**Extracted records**
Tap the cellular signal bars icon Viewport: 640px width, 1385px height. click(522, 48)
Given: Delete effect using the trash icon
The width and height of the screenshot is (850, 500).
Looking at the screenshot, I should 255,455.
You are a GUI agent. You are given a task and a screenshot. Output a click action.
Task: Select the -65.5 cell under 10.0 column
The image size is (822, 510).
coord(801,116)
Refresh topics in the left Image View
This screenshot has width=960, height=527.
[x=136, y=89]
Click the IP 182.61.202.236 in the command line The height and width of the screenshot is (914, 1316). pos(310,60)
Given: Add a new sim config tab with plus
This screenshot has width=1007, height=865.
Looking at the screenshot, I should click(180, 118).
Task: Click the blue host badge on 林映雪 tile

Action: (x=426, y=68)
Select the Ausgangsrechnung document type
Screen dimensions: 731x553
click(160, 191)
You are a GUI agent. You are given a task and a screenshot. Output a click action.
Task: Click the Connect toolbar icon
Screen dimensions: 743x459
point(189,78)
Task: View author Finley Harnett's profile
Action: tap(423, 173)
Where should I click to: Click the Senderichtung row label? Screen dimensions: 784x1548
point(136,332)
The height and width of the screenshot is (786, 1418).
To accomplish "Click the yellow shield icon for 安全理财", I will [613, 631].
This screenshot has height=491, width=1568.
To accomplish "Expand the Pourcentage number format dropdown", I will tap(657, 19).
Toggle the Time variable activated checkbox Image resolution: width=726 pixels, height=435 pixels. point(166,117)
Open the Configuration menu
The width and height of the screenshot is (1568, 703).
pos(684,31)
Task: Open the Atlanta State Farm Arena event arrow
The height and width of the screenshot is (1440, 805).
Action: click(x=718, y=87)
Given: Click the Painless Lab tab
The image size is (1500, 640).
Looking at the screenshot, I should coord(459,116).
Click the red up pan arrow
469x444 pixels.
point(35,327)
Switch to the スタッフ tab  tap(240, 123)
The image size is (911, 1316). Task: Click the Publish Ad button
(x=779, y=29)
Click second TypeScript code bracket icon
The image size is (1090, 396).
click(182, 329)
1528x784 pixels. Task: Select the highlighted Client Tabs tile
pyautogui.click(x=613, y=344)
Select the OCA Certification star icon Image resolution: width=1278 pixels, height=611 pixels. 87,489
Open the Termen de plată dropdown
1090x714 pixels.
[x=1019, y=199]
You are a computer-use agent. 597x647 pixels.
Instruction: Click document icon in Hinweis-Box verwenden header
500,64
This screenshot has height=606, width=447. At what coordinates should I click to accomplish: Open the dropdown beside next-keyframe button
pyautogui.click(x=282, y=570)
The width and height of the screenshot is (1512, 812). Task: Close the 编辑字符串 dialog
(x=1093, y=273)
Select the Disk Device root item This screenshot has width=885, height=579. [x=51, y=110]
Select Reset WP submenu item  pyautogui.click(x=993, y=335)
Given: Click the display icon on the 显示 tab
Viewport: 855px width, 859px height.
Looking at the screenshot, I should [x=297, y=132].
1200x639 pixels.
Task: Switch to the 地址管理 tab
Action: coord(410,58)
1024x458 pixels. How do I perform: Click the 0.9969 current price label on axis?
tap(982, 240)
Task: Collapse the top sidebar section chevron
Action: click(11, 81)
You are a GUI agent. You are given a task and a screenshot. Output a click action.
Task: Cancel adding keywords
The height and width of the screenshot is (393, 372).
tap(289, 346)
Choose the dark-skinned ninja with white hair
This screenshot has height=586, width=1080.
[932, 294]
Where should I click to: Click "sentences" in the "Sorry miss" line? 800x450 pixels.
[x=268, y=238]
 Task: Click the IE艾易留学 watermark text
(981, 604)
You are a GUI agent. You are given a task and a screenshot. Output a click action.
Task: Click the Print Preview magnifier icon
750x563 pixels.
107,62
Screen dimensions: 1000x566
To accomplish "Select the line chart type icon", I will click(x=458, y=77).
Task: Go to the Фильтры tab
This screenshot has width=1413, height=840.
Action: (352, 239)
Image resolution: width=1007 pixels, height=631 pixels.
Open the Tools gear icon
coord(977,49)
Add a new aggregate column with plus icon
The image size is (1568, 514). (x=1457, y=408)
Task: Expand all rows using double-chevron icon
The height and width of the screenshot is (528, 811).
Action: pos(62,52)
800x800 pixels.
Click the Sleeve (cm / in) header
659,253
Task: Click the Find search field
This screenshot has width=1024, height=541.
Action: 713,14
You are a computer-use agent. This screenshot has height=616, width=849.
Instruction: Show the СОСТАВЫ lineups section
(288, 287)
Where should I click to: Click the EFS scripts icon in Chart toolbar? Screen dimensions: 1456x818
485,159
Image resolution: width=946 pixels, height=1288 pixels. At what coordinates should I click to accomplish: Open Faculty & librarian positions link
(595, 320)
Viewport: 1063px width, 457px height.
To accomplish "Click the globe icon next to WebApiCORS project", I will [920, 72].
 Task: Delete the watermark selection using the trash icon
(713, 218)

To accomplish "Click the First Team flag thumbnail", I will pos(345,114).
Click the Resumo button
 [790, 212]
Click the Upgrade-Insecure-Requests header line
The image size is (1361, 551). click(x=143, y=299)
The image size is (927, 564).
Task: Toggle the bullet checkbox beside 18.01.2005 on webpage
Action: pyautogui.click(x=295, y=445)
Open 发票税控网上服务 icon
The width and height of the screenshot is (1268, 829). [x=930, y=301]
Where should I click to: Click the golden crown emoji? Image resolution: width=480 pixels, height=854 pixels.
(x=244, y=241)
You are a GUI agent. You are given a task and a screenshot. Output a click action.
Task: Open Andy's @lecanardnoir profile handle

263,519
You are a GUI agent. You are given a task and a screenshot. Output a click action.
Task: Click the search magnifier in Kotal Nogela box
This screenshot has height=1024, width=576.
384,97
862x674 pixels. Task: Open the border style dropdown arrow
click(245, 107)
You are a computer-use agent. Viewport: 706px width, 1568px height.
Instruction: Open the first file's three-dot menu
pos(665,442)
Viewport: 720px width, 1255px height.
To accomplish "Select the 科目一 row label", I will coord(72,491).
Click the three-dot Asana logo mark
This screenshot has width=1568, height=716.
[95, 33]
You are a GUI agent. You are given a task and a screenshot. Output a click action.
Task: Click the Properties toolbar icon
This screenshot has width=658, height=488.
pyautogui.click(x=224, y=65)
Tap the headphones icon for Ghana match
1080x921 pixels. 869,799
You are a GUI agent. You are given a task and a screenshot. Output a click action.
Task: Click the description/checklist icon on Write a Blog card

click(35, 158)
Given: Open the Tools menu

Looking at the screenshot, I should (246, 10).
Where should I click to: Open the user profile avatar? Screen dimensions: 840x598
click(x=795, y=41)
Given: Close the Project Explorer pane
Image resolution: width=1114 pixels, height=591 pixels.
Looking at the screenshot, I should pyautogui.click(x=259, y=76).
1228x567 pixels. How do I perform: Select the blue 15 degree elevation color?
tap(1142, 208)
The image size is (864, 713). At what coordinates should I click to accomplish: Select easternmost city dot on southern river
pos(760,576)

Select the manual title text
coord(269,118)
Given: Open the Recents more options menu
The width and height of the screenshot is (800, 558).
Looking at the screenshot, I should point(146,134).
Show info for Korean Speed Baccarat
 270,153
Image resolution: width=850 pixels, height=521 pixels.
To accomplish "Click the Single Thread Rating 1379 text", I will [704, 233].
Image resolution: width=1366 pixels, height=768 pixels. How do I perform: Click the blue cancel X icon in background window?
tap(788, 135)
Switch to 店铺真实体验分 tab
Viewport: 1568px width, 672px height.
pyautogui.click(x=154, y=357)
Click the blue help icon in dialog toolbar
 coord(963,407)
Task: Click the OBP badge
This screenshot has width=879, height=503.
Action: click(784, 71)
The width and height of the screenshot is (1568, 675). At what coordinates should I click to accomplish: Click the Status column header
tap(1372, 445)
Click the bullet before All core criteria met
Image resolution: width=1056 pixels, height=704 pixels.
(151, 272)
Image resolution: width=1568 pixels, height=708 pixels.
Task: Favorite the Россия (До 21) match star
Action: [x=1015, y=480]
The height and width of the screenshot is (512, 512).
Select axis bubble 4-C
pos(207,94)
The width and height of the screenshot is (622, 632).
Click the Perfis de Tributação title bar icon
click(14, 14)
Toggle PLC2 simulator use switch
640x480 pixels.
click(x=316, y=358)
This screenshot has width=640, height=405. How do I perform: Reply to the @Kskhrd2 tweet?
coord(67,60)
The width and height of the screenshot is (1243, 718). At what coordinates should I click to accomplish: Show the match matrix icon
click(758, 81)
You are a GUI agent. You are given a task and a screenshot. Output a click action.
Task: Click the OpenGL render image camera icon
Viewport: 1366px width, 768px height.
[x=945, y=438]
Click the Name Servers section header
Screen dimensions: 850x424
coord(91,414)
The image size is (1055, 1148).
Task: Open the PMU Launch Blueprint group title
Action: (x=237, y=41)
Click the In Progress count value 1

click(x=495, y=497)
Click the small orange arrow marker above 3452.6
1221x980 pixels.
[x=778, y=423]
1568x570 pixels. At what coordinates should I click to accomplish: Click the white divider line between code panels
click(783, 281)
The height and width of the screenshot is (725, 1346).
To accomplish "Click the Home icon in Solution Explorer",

**Aim of the task**
Copy each line containing the word "item" from the data.

**Solution**
Select the Disk Device root item This screenshot has width=885, height=579. [x=51, y=110]
Select Reset WP submenu item  pyautogui.click(x=993, y=335)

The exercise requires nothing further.